FILED
United States Court of Appeals
Tenth Circuit
February 17, 2010
PUBLISH Elisabeth A. Shumaker
Clerk of Court
UNITED STATES COURT OF APPEALS
TENTH CIRCUIT
UNITED STATES OF AMERICA,
Plaintiff - Appellee,
v. No. 09-1137
COREY L. DARTON,
Defendant - Appellant.
APPEAL FROM THE UNITED STATES DISTRICT COURT
FOR THE DISTRICT OF COLORADO
(D.C. No. 1:05-CR-00114-REB-1)
Rudy E. Verner, Davis Graham & Stubbs LLP, Denver, Colorado, for Appellant.
John M. Hutchins, Assistant U.S. Attorney (David M. Gaouette, United States
Attorney, and Michelle Korver, Assistant U.S. Attorney, with him on the brief),
Denver, Colorado, for Appellee.
Before TACHA, SEYMOUR and LUCERO, Circuit Judges.
TACHA, Circuit Judge.
Corey L. Darton appeals the district court’s denial of his motion to reduce
his sentence under 18 U.S.C. § 3582(c)(2) and Amendment 706 to the United
States Sentencing Guidelines (“U.S.S.G.”). He argues that the district court erred
in determining that his sentence was based on the career-offender provision of the
guidelines, see U.S.S.G. § 4B1.1, rather than on the provision governing crack
cocaine offenses, see § 2D1.1(c). We take jurisdiction under 28 U.S.C. § 1291
and AFFIRM.
I. BACKGROUND
On November 15, 2005, Mr. Darton pleaded guilty to unlawful possession
of cocaine base (crack cocaine) with intent to distribute, in violation of 21 U.S.C.
§ 841(a)(1) and 21 U.S.C. § 841(b)(1)(C). The plea agreement 1 calculated his
sentence as follows. Mr. Darton received a base offense level of 26 for the
quantity and type of drug under United States Sentencing Guidelines (“U.S.S.G.”)

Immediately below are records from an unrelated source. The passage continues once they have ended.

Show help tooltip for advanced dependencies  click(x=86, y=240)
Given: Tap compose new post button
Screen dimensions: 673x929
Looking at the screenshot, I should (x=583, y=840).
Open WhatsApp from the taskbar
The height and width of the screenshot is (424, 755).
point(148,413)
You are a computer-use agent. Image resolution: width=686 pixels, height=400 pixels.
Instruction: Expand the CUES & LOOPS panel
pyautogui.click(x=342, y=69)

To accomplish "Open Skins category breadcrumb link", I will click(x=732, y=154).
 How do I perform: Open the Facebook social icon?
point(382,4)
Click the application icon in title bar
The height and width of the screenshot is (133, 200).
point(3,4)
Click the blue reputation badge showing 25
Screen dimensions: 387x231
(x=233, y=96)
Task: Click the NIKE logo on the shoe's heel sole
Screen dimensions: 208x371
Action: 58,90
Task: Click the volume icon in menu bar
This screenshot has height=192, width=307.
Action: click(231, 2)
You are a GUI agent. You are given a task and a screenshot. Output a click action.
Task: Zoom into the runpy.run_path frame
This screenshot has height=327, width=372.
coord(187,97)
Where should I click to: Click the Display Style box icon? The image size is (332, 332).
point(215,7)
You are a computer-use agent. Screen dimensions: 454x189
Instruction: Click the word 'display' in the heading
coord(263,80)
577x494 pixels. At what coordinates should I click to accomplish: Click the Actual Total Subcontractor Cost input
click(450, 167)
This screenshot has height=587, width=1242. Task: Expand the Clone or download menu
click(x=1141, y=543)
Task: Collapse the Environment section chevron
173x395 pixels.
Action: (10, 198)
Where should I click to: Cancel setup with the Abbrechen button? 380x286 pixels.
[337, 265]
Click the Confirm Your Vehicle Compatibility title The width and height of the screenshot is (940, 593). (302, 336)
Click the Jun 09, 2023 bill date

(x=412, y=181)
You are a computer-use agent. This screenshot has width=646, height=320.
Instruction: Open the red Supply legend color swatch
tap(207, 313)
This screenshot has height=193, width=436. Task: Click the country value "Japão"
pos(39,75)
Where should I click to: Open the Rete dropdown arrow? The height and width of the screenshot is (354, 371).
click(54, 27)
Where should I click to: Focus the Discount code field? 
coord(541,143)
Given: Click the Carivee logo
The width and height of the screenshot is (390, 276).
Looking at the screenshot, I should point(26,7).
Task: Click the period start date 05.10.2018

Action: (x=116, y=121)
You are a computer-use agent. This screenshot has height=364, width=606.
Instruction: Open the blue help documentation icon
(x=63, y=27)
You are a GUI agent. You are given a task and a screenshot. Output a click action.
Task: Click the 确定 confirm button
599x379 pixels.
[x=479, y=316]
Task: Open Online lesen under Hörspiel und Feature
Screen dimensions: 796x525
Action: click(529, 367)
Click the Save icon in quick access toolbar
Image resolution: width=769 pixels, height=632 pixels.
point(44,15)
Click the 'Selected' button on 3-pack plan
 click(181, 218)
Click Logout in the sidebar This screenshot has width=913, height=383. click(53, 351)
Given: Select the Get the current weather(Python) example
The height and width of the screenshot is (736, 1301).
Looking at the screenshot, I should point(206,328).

§ 2D1.1(c)(7). Two levels were added because he possessed a firearm. See
§ 2D1.1(b)(1). After a three-level reduction for acceptance of responsibility, see
§ 3E1.1, the total offense level was 25. With a criminal history category of IV,
the resulting guideline range was 84–105 months’ imprisonment. The parties
tentatively agreed that Mr. Darton did not qualify as a career offender under
§ 4B1.1.
Thereafter, the probation office prepared a presentence report (“PSR”). In
contrast to the parties’ position on the applicability of § 4B1.1, the PSR
1
The plea states that it “is pursuant to Fed. R. Crim. P. 11(c)(1)(C),” which
specifies the procedures for a binding plea agreement. It is clear from the entirety
of the record, however, that the plea in this case was not a binding one on the
court but rather a plea agreement under Rule 11(c)(1)(A) and (B).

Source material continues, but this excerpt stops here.